Meaning vectors had some regularity. The first 4
bits of the vector were taken from a set of 10 arbitrary
bit patterns (intended to correspond to pronoun referents such as “you” or “me”). The last 6 bits of the vector were taken from one of 10 arbitrary bit patterns
intended to represent predicates such as “happy” or
“sad.” Batali found that agents initially developed a
repertoire of token sequences that were different from
each other, although error was still high and sequences
were quite long. These differences were mainly
attributable to the random weights with which each
agent began. After the repertoire was distinguishable, error dropped and the average sequence length
for each meaning fell from 20 to 4. The resulting
token sequences exhibited some systematicity consistent with the structure found in the meaning vectors. Most of the predicates were represented by a
common token sequence “root” (e.g., cd for “happy”
and b for “sad”) and the pronouns were often represented by a common suffix (e.g., ab for “you, singular”). Thus, an utterance representing “you-singular
happy” would look like cdab and “you-singular sad”
would look like bab. Agents also generalized their signaling system to new meanings fairly well. Kvasnicka
and Pospichal (1999) extended this work by adding
genetic and memetic components to agents (Kvasnicka
& Pospichal, 1999). Agent genomes specified hiddenlayer size and connectivity, and each child inherited
some of the mappings that its parents had created (the
memetic contribution), which is similar to having parents teach their children before sending them out into
the world. The populations showed similar results to
Batali’s as well as demonstrating the Baldwin effect
(learning affects the genome, for example, Baldwin,
1996) when memetic components were added.

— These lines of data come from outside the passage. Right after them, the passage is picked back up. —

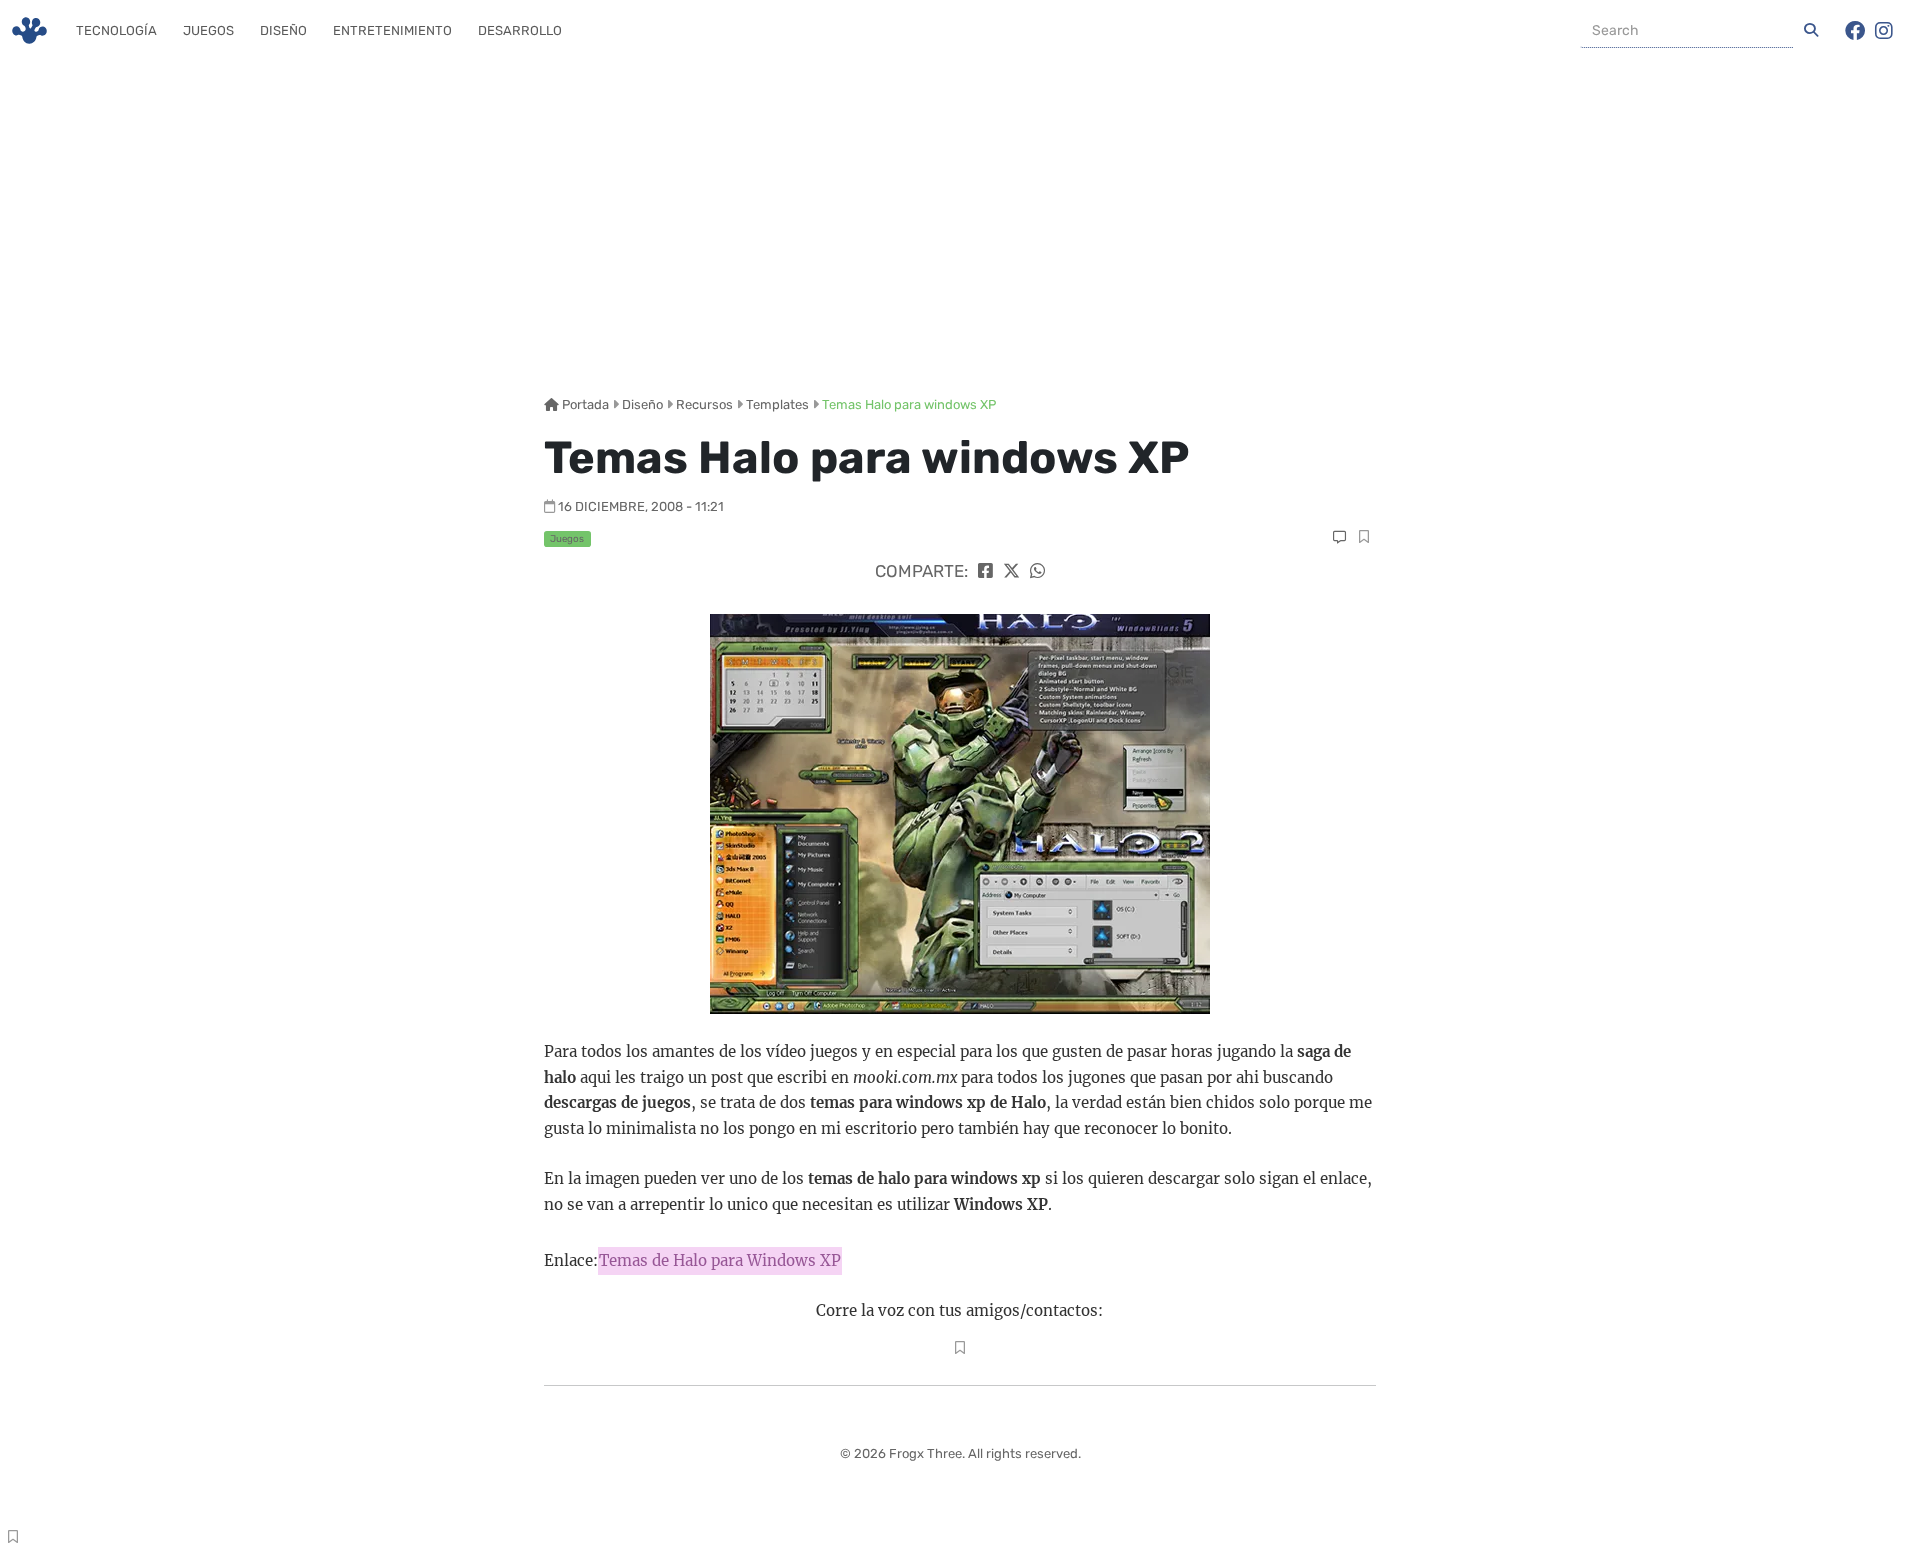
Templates (777, 404)
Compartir (1363, 539)
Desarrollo (520, 30)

In a second example, Steels (1998b) studied a
variety of agents in experimental conditions similar to
Batali’s but used a different approach to learning.
Agents played various “language games” with each
other, usually involving the description of an object to
another agent. Agents were located in a room, where
they could “see” but not affect a set of objects. The
objects could be perceived by low-level sensors and
each agent first learned to build feature detectors for
distinctive sensor readings. For example, if there were
five objects in a room, and one object could be distinguished by its red color and its spherical shape, then
an agent might develop a feature detector for red
colors, spherical shapes, or perhaps both features.

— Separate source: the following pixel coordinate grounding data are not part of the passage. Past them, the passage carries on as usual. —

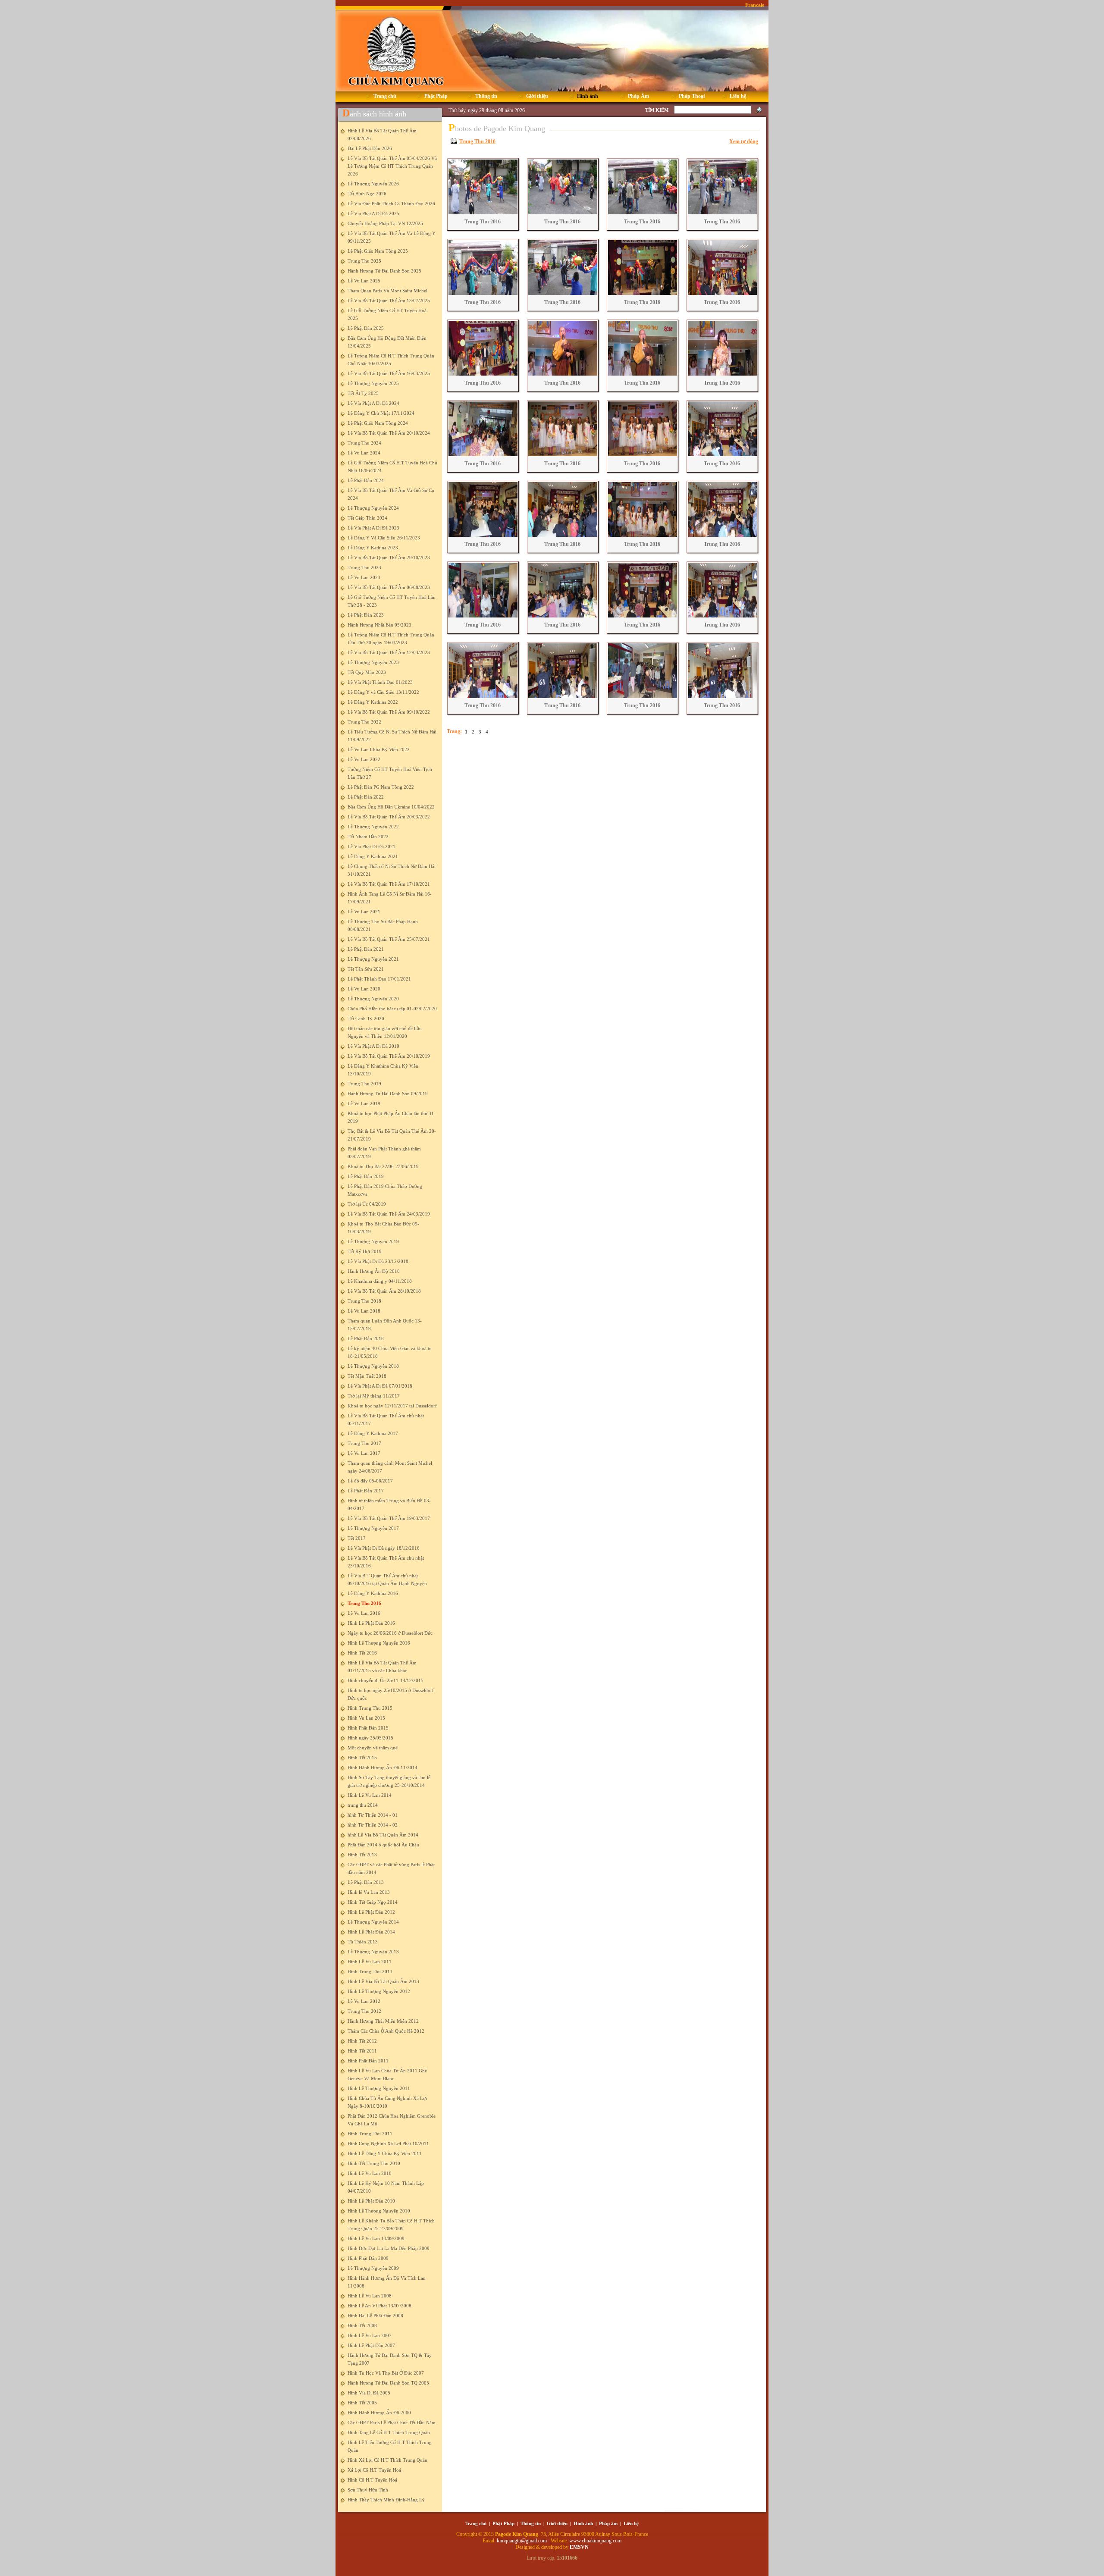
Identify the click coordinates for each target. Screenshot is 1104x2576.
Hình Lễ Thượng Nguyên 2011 (379, 2088)
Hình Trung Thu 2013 (370, 1971)
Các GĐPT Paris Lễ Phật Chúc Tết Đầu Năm (392, 2422)
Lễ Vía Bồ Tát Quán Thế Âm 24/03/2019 (389, 1213)
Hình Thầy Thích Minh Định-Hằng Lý (386, 2499)
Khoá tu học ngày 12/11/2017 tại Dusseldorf (392, 1405)
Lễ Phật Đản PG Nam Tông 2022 (381, 787)
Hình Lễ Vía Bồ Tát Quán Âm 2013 (383, 1981)
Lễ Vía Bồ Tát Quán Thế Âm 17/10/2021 (389, 884)
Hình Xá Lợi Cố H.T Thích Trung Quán (387, 2460)
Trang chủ (475, 2523)
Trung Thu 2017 (364, 1443)
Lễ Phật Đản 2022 (366, 796)
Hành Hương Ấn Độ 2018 (374, 1271)
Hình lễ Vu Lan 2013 (369, 1892)
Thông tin (531, 2523)
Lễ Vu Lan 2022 (364, 759)
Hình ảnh (583, 2523)
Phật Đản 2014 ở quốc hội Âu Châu (383, 1844)
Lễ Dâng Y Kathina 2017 (373, 1433)
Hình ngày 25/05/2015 (370, 1737)
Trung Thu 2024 (364, 442)
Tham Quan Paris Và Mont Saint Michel (387, 290)
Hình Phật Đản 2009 (368, 2258)
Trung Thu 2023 (364, 567)
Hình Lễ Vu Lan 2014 (370, 1795)
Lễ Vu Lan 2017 (364, 1453)
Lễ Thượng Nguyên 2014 (373, 1921)
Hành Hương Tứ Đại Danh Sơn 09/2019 (388, 1093)
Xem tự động (743, 141)
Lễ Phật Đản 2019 (366, 1176)
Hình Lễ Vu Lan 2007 (370, 2335)
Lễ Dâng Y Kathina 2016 (373, 1593)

Wagner, Reggia, Uriagereka, & Wilkinson
Because every agent developed its own feature detectors, each agent might have different feature detectors,
although most agents would be likely to share feature
detectors for most colors, shapes, and so forth. Once
each agent could distinguish each object from all of
the others, the whole population was given a lexiconcreation task. This task involved agents that could
expand their lexicons to describe new situations.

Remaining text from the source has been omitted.